■ Exercise directions: After locating the line with "Where should I click to: Click the Contacts", reproduce that line and every one following it exactly, up to the end of the entries.

■ Provided material:
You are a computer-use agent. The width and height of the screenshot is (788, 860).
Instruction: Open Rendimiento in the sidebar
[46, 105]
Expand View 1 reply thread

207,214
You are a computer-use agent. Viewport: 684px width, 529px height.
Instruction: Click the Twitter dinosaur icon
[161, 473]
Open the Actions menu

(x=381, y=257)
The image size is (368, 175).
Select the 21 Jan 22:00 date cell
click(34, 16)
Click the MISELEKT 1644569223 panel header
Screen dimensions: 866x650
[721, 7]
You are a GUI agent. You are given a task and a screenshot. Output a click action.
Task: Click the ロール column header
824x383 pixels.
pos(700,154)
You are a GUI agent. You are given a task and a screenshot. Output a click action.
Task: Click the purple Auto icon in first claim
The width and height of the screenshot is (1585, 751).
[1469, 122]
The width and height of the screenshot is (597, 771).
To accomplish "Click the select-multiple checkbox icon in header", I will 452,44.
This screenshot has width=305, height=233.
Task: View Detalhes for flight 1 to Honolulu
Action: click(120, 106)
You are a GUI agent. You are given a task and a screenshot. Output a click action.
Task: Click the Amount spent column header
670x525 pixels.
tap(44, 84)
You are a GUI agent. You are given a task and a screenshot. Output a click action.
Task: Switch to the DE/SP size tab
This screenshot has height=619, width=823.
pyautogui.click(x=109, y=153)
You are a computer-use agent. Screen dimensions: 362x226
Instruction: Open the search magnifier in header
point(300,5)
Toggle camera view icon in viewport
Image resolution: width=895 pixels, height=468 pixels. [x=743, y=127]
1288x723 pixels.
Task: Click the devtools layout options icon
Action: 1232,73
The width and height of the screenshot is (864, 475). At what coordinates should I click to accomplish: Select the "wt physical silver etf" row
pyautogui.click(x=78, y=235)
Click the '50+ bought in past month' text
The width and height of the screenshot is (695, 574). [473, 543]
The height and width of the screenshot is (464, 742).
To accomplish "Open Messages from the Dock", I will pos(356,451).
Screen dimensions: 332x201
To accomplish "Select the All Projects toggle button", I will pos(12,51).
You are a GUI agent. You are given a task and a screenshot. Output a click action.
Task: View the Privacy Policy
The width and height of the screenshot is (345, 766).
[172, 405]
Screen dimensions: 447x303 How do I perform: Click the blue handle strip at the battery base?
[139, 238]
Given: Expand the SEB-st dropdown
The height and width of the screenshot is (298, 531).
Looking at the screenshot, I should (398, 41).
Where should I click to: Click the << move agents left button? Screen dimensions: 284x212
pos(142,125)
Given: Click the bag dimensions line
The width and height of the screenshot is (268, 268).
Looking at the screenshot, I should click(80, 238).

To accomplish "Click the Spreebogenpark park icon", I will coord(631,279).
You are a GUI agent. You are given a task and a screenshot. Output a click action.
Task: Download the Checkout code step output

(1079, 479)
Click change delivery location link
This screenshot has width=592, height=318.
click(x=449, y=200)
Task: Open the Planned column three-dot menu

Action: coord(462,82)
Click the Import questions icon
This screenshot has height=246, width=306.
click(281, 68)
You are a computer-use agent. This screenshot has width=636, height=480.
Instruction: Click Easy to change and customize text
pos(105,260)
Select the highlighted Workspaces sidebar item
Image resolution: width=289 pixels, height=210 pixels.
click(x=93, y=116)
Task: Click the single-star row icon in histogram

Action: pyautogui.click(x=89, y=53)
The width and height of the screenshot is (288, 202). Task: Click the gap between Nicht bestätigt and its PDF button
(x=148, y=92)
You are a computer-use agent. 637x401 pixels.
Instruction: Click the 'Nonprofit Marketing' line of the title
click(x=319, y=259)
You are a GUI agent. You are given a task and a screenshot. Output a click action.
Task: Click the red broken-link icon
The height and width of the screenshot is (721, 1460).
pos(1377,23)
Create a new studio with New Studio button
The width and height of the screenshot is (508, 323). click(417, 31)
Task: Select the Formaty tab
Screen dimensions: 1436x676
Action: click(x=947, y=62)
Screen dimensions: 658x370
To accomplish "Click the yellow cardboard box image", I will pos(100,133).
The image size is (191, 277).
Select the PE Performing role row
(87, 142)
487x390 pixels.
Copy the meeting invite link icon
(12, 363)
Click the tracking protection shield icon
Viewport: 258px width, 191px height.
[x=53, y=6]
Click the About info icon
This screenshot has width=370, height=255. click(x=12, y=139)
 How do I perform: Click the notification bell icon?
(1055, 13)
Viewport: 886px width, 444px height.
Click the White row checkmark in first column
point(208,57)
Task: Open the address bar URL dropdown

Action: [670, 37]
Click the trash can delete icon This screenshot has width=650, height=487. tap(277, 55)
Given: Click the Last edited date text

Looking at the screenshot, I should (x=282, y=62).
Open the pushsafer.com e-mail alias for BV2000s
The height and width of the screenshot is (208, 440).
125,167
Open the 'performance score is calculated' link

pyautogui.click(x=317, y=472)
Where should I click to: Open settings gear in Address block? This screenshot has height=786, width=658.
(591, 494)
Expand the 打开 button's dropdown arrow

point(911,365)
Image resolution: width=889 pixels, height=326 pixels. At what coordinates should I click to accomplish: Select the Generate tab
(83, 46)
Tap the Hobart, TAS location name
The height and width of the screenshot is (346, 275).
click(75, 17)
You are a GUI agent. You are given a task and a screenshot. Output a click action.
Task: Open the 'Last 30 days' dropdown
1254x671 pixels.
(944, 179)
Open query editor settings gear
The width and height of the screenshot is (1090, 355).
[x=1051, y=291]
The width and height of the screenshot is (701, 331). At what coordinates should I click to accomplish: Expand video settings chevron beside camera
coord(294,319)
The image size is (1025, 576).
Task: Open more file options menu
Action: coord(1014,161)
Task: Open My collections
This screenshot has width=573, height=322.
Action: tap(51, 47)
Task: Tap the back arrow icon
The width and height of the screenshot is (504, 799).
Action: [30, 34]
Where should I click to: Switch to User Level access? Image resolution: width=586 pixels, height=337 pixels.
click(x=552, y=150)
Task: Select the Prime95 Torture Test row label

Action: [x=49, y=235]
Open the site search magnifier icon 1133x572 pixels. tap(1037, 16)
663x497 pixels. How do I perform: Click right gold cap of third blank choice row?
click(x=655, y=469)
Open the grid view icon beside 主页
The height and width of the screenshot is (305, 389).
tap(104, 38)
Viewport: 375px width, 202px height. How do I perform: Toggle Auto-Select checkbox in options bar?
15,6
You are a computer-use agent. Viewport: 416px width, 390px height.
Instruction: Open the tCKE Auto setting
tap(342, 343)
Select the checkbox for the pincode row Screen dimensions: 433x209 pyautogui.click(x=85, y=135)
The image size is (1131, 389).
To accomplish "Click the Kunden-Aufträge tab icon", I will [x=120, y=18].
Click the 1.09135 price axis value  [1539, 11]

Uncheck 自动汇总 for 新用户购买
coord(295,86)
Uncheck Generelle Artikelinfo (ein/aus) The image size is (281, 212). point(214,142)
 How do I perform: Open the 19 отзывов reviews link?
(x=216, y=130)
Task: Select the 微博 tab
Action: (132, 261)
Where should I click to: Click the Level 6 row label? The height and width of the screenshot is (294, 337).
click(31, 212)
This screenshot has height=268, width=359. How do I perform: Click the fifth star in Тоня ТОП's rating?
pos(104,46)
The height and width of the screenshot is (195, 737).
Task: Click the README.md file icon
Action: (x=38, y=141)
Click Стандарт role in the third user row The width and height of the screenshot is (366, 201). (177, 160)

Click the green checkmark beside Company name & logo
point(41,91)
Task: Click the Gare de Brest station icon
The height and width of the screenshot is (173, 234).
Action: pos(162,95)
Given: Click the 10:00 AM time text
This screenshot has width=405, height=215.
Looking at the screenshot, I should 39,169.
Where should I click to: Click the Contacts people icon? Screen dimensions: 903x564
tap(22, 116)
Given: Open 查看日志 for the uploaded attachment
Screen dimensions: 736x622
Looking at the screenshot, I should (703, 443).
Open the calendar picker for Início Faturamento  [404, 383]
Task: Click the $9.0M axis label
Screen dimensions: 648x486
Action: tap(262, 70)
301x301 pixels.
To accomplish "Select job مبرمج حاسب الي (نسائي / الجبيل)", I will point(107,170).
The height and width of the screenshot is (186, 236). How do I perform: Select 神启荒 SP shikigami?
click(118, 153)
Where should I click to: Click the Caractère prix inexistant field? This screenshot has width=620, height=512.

■ Response for this exercise:
Where should I click to: Click the Contacts people icon? Screen dimensions: 903x564
tap(22, 116)
Given: Open 查看日志 for the uploaded attachment
Screen dimensions: 736x622
Looking at the screenshot, I should (703, 443).
Open the calendar picker for Início Faturamento  [404, 383]
Task: Click the $9.0M axis label
Screen dimensions: 648x486
Action: tap(262, 70)
301x301 pixels.
To accomplish "Select job مبرمج حاسب الي (نسائي / الجبيل)", I will point(107,170).
The height and width of the screenshot is (186, 236). How do I perform: Select 神启荒 SP shikigami?
click(118, 153)
Where should I click to: Click the Caractère prix inexistant field? This screenshot has width=620, height=512.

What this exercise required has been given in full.